Deep Slice of Winter

Finally, some sticking snow. At least that what Aki’s other owner and I think as we head up Basin Road. I had to shovel five inches of it off the driveway to open up a path toward the mountains. It’s snowed off and on the past few days but the weather was too warm for the flakes to even reach the ground. All that changed last night.

            A neighbor carrying cross country skis shouts out, “Happy new year” as she headed toward the Perseverance Trail. In the past I’ve skied into the mountains from our home on mornings like this. But now, the temperature is already climbing and rain will soon shrink last night’s snow blanket. According to the weather service, we are about to be hammered by warm, rain gray. 

Only a Row of Mergansers

This morning, when no wind disturbed the spruce trees lining Mendenhall Lake, Aki and walked from the Old Skater’s Cabin to the Mendenhall River. The parking lot was empty when we started. No humans were there walking the trail or posing for selfies on the lake shore. It would have perfect if eagles or even crows showed themselves. But, as far as the dog and I could tell, we had the beauty to ourselves.

            I wasn’t too bothered by the lack of wildlife. When we left the lake shore for the river trail, we might be greeted by the small family of swans that winter on the river. Because of the softening weather patterns, some birds have decided to spend the whole year here. Canada geese fly over the tidal meadows most winter days. They are much noisier than the golden eyes, mallards, and mergansers that watch them fly over.

            It was one of those high cloud days, where the light was gray but nothing could interfere with our views of mountain ridges and glacier tops. I could see patches of blue sky above the glacier, which formed a turquoise colored snake out of the ice. 

            I was disappointed by a lack of swans on the river. But on the opposite side of the river, a long line of mergansers slept on the snow-covered beach.  

Aki Takes Control

Aki and I were late to start our walk today. She had been stuck in the house all morning, which I had spent in the local park with our  neighborhood Tai Chi group. I was in a great mood while walking back to get Aki. Thick clouds had broken up open over the park, letting sunshine make new snow on the cottonwood trees sparkle.
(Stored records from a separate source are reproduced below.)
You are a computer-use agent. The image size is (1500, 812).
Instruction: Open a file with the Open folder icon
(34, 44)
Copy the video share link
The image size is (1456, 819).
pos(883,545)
            The little dog didn’t greet me at the door. She didn’t appear for a treat when I heated up a quick lunch in the microwave. It took me 10 minutes to find her hiding under the bed. She only acknowledged my presence after her other human carried out from under the bed.
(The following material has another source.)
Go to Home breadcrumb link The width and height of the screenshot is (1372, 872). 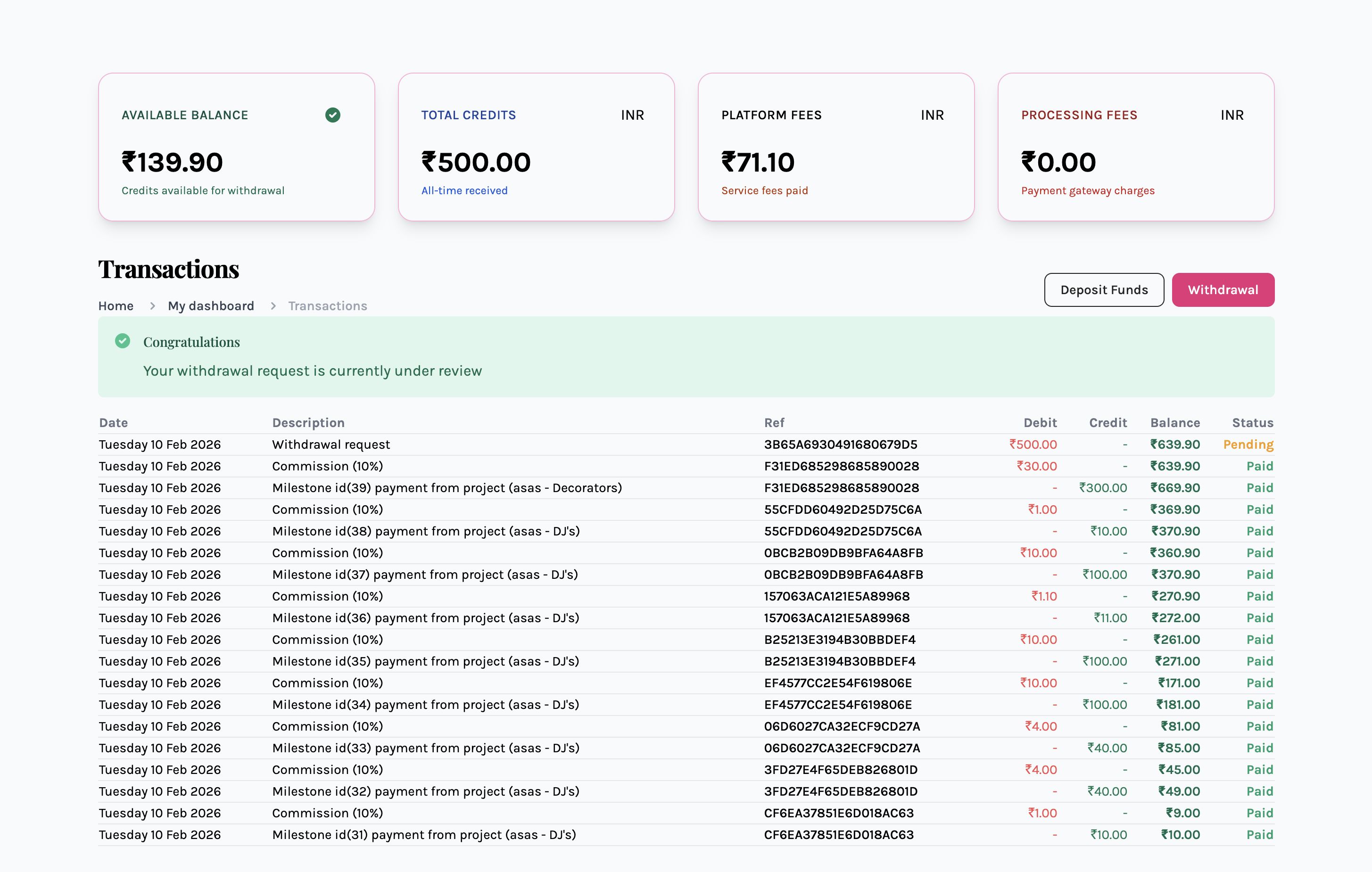116,306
            Knowing how things had to be this late on the last day of the year, I surrendered all decision-control to the ten pound poodle. Knowing this, she stopped every few seconds to pee or smell something left by another dog. In what seemed like a day’s worth of daylight, we wandered onto the flats near the Federal Building, wandering up narrow streets and across footbridges until I had enough. I thought I’d would have had to carry the little poodle up the hill. But Aki relinquished control, to voluntarily follow me home.